Who's getting this? North Korea's summit bill

Who's getting this? North Korea's summit bill

North Korea has a habit of making others pick up its overseas travel tabs, and experts say either Singapore or South Korea is likely to get stuck with an eye-watering bill for next week's historic North-US summit in a luxury resort.

Preparations are in full swing for the June 12 meeting on an island off Singapore, with authorities readying to lock down the city-state.

Kim Jong Un and US President Donald Trump are reportedly set to stay at pricey hotels -- although sanctions-hit Pyongyang will almost certainly not pay its own way.

"Pyongyang has been conditioned to expect others to pay for any 'diplomatic outreach' the reclusive regime makes," Sung-Yoon Lee, a Korea expert at the Fletcher School of Law and Diplomacy at Tufts University, told AFP.

Singapore's Defence Minister Ng Eng Hen said at the weekend that the wealthy city-state was willing to bear some costs to play their part in the "historic meeting".

Those costs could be quite significant.

Even by expensive Singapore's standards, the hotels reportedly under consideration to host Kim and his team would leave the average wallet a lot lighter.

The Fullerton HotelPhoto: Reuters
St. RegisPhoto: AFP

The five-star Fullerton Hotel, an imposing building on Singapore's waterfront dating back to the British colonial era, has a $8,000-a-night presidential suite that may appeal to the young leader's penchant for luxury.

If that's not good enough, the St. Regis -- which lays on personal butlers for guests and has a fleet of Bentleys to chauffeur them about -- charges around $9,000 for its presidential suite. Breakfast is included.

It also boasts a private art collection, with over 70 works by artists including Pablo Picasso and Joan Miro.

There's also the matter of how Kim and his entourage might get to Singapore.

While Trump's Air Force One has a range of nearly 13,000 kilometres and is entirely self-sufficient, Kim's personal jet is an ageing Soviet-made aircraft.

Aviation experts have cast doubt on whether it will actually be able to make it as far as Singapore.

That might mean someone else has to provide an aircraft for his exclusive use, either one from their own fleet, or a hired plane.

If he wants to match Air Force One -- a Boeing 747-200 -- PrivateFly.com lists one available for rent at $17,501 per hour.


'We're Not Paying'

Aside from the tentative Singaporean offer, governments have so far been publicly reluctant to offer to underwrite the affair.

The US has insisted it will not foot the bill -- and is not asking anyone else to.

"The United States Government is not paying for the North Korean delegation to stay. We're not paying for their expenses," State Department spokeswoman Heather Nauert said.

In Seoul, a spokesman said President Moon Jae-in had no intention of putting his hand in the national pocket.

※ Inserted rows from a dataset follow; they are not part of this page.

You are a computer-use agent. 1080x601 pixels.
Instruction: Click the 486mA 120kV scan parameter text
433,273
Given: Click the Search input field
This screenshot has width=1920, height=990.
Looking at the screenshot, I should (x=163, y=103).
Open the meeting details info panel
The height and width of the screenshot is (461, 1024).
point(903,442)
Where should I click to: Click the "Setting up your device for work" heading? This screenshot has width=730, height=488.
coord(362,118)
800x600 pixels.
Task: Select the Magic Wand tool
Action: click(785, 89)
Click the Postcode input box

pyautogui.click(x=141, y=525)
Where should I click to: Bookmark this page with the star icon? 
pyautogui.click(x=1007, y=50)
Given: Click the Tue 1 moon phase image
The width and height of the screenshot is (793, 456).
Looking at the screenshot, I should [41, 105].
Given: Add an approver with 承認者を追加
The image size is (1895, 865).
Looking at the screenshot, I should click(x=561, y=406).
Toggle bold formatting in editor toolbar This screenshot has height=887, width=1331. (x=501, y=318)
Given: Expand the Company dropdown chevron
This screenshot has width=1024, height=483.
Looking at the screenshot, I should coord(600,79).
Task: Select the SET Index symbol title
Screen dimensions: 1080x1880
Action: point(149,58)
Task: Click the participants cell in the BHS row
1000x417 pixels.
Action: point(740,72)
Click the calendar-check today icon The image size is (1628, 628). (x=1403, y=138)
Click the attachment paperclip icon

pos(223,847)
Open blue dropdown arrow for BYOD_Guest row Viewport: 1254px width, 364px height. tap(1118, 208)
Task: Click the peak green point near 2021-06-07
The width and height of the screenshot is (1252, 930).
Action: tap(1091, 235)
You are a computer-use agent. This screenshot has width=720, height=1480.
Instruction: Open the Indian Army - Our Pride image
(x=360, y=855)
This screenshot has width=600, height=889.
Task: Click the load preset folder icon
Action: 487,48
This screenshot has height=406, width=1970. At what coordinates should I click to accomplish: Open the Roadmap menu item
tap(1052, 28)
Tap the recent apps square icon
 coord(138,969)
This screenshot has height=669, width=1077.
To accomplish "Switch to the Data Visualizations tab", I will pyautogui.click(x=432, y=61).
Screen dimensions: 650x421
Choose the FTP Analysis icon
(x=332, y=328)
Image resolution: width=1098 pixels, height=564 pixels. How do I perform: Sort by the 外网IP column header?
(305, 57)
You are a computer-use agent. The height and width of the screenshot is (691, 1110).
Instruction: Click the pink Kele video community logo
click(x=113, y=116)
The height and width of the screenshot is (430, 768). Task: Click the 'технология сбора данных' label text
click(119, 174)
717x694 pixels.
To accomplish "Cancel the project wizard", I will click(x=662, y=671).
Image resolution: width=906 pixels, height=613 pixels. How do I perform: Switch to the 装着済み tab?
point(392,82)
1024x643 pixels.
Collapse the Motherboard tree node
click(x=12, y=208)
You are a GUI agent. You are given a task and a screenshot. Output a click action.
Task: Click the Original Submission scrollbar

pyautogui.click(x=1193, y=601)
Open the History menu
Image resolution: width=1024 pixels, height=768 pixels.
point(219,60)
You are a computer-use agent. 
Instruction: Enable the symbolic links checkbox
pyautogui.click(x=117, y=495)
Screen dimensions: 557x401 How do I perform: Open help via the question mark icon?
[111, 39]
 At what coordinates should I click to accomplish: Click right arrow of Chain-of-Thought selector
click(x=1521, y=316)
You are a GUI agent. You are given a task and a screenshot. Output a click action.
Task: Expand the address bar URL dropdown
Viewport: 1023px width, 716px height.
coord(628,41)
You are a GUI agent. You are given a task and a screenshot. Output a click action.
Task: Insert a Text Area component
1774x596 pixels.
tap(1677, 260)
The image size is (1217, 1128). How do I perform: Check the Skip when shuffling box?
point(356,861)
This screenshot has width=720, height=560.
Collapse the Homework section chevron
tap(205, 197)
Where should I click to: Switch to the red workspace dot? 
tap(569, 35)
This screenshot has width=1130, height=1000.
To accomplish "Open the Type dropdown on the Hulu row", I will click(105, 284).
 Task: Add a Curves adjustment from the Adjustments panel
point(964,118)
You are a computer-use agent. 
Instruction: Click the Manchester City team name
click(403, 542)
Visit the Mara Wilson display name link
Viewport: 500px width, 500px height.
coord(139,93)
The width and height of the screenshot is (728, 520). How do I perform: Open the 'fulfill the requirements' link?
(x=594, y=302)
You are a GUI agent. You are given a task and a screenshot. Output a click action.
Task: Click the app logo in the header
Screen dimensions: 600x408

But, analysts note, South Korea has bankrolled Pyongyang's attendance at previous events.

For this year's Winter Olympics in the South that triggered the recent inter-Korean detente, Seoul put aside 2.86 billion won (S$3.6 million) to pay for Pyongyang's high-level representatives, officials, supporters, art performers and other delegates.

Seoul also paid for North Koreans to attend the 2014 and 2002 Asian Games in the South, as well as for visits by South Koreans to the North for reunions with their long-lost relatives, according to the Unification Ministry.

A Nobel Winner?


There are other options.

This week a Nobel Prize-winning anti-nuclear group offered to help.

The International Campaign to Abolish Nuclear Weapons (ICAN) said it was willing to bankroll Kim's delegation, using part of the $1.1 million cash prize it received for winning last year's Peace Prize.

Travel website HotelPlanner.com has also offered to pick up the tab for Kim's hotel and meals, Newsweek reported.

Ultimately, most observers think another government will step in.

But for some commentators, the idea that a country cannot afford to pay a hotel bill but can spend billions of dollars on a nuclear weapons programme, is risible.

"The notion that North Korean leader Kim Jong Un lacks the cash for travel to Singapore is absurd," said the Fletcher School's Lee.